== Aim of the task ==
Please copy the data below, changing every "GUI agent" to "interface agent" and leaving everything else untouched.

== Data shown ==
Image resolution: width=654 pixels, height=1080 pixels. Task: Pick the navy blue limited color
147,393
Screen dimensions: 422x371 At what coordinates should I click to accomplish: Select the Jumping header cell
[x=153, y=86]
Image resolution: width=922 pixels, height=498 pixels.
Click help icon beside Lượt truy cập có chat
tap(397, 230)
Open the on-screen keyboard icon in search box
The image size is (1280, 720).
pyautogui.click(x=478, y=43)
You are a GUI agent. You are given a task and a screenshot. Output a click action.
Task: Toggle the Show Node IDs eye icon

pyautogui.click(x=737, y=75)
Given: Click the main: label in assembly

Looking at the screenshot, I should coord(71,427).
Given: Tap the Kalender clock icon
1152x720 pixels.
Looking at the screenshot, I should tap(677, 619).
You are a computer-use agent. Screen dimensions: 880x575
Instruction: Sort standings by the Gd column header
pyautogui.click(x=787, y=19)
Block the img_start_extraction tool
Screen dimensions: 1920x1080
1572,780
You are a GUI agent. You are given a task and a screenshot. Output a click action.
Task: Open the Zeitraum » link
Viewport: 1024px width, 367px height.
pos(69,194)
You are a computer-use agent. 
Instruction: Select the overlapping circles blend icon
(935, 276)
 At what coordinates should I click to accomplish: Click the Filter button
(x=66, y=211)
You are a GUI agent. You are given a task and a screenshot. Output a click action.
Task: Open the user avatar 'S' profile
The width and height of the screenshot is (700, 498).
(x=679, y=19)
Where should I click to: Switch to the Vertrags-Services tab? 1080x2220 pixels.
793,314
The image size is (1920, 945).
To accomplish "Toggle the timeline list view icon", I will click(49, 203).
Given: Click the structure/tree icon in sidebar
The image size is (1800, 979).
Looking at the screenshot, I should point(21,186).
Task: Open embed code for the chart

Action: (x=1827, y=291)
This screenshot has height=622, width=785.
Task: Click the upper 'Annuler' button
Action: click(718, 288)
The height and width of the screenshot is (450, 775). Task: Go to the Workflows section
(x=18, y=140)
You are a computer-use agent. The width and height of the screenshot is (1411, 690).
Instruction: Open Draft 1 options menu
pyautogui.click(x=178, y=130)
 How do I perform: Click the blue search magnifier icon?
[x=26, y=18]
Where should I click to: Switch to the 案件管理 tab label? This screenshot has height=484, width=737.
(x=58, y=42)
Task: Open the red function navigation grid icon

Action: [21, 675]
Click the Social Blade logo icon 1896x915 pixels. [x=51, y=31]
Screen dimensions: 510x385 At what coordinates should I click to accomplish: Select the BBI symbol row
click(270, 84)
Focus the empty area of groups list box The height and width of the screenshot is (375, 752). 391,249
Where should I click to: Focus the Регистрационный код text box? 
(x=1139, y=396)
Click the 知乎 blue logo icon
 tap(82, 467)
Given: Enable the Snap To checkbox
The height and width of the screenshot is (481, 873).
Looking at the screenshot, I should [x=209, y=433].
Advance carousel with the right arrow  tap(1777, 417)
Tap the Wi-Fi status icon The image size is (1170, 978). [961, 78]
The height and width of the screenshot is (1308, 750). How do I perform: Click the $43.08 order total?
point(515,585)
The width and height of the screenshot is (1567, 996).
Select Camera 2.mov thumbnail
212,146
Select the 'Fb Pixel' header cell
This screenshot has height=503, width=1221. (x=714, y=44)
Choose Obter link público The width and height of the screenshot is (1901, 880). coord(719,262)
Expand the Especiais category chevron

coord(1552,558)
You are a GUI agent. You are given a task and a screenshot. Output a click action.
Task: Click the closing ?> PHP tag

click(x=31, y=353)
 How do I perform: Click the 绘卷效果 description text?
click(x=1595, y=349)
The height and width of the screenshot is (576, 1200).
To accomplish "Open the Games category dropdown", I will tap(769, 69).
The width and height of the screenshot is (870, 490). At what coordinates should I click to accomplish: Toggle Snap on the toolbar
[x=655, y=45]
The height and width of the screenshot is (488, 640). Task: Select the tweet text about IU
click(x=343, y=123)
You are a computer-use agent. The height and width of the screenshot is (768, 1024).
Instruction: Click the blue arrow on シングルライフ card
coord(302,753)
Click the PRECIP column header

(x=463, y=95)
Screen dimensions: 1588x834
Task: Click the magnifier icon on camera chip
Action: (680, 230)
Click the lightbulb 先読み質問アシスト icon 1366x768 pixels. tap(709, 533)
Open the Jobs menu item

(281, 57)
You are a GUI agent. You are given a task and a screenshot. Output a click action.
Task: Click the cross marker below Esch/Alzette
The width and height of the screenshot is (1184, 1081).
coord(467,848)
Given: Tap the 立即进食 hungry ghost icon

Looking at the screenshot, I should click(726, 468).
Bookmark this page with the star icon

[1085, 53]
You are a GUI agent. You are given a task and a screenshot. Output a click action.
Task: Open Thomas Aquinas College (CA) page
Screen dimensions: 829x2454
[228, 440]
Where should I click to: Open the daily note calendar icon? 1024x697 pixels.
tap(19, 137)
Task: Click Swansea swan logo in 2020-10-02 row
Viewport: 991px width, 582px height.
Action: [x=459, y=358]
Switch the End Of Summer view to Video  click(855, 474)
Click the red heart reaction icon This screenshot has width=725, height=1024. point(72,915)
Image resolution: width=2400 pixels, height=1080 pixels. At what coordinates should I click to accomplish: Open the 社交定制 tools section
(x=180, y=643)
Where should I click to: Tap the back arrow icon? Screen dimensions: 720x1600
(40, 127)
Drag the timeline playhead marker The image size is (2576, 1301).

== Task output ==
Image resolution: width=654 pixels, height=1080 pixels. Task: Pick the navy blue limited color
147,393
Screen dimensions: 422x371 At what coordinates should I click to accomplish: Select the Jumping header cell
[x=153, y=86]
Image resolution: width=922 pixels, height=498 pixels.
Click help icon beside Lượt truy cập có chat
tap(397, 230)
Open the on-screen keyboard icon in search box
The image size is (1280, 720).
pyautogui.click(x=478, y=43)
You are a interface agent. You are given a task and a screenshot. Output a click action.
Task: Toggle the Show Node IDs eye icon

pyautogui.click(x=737, y=75)
Given: Click the main: label in assembly

Looking at the screenshot, I should coord(71,427).
Given: Tap the Kalender clock icon
1152x720 pixels.
Looking at the screenshot, I should tap(677, 619).
You are a computer-use agent. Screen dimensions: 880x575
Instruction: Sort standings by the Gd column header
pyautogui.click(x=787, y=19)
Block the img_start_extraction tool
Screen dimensions: 1920x1080
1572,780
You are a interface agent. You are given a task and a screenshot. Output a click action.
Task: Open the Zeitraum » link
Viewport: 1024px width, 367px height.
pos(69,194)
You are a computer-use agent. 
Instruction: Select the overlapping circles blend icon
(935, 276)
 At what coordinates should I click to accomplish: Click the Filter button
(x=66, y=211)
You are a interface agent. You are given a task and a screenshot. Output a click action.
Task: Open the user avatar 'S' profile
The width and height of the screenshot is (700, 498).
(x=679, y=19)
Where should I click to: Switch to the Vertrags-Services tab? 1080x2220 pixels.
793,314
The image size is (1920, 945).
To accomplish "Toggle the timeline list view icon", I will click(49, 203).
Given: Click the structure/tree icon in sidebar
The image size is (1800, 979).
Looking at the screenshot, I should point(21,186).
Task: Open embed code for the chart

Action: (x=1827, y=291)
This screenshot has height=622, width=785.
Task: Click the upper 'Annuler' button
Action: click(718, 288)
The height and width of the screenshot is (450, 775). Task: Go to the Workflows section
(x=18, y=140)
You are a computer-use agent. The width and height of the screenshot is (1411, 690).
Instruction: Open Draft 1 options menu
pyautogui.click(x=178, y=130)
 How do I perform: Click the blue search magnifier icon?
[x=26, y=18]
Where should I click to: Switch to the 案件管理 tab label? This screenshot has height=484, width=737.
(x=58, y=42)
Task: Open the red function navigation grid icon

Action: [21, 675]
Click the Social Blade logo icon 1896x915 pixels. [x=51, y=31]
Screen dimensions: 510x385 At what coordinates should I click to accomplish: Select the BBI symbol row
click(270, 84)
Focus the empty area of groups list box The height and width of the screenshot is (375, 752). 391,249
Where should I click to: Focus the Регистрационный код text box? 
(x=1139, y=396)
Click the 知乎 blue logo icon
 tap(82, 467)
Given: Enable the Snap To checkbox
The height and width of the screenshot is (481, 873).
Looking at the screenshot, I should [x=209, y=433].
Advance carousel with the right arrow  tap(1777, 417)
Tap the Wi-Fi status icon The image size is (1170, 978). [961, 78]
The height and width of the screenshot is (1308, 750). How do I perform: Click the $43.08 order total?
point(515,585)
The width and height of the screenshot is (1567, 996).
Select Camera 2.mov thumbnail
212,146
Select the 'Fb Pixel' header cell
This screenshot has height=503, width=1221. (x=714, y=44)
Choose Obter link público The width and height of the screenshot is (1901, 880). coord(719,262)
Expand the Especiais category chevron

coord(1552,558)
You are a interface agent. You are given a task and a screenshot. Output a click action.
Task: Click the closing ?> PHP tag

click(x=31, y=353)
 How do I perform: Click the 绘卷效果 description text?
click(x=1595, y=349)
The height and width of the screenshot is (576, 1200).
To accomplish "Open the Games category dropdown", I will tap(769, 69).
The width and height of the screenshot is (870, 490). At what coordinates should I click to accomplish: Toggle Snap on the toolbar
[x=655, y=45]
The height and width of the screenshot is (488, 640). Task: Select the tweet text about IU
click(x=343, y=123)
You are a computer-use agent. The height and width of the screenshot is (768, 1024).
Instruction: Click the blue arrow on シングルライフ card
coord(302,753)
Click the PRECIP column header

(x=463, y=95)
Screen dimensions: 1588x834
Task: Click the magnifier icon on camera chip
Action: (680, 230)
Click the lightbulb 先読み質問アシスト icon 1366x768 pixels. tap(709, 533)
Open the Jobs menu item

(281, 57)
You are a interface agent. You are given a task and a screenshot. Output a click action.
Task: Click the cross marker below Esch/Alzette
The width and height of the screenshot is (1184, 1081).
coord(467,848)
Given: Tap the 立即进食 hungry ghost icon

Looking at the screenshot, I should click(726, 468).
Bookmark this page with the star icon

[1085, 53]
You are a interface agent. You are given a task and a screenshot. Output a click action.
Task: Open Thomas Aquinas College (CA) page
Screen dimensions: 829x2454
[228, 440]
Where should I click to: Open the daily note calendar icon? 1024x697 pixels.
tap(19, 137)
Task: Click Swansea swan logo in 2020-10-02 row
Viewport: 991px width, 582px height.
Action: [x=459, y=358]
Switch the End Of Summer view to Video  click(855, 474)
Click the red heart reaction icon This screenshot has width=725, height=1024. point(72,915)
Image resolution: width=2400 pixels, height=1080 pixels. At what coordinates should I click to accomplish: Open the 社交定制 tools section
(x=180, y=643)
Where should I click to: Tap the back arrow icon? Screen dimensions: 720x1600
(40, 127)
Drag the timeline playhead marker The image size is (2576, 1301).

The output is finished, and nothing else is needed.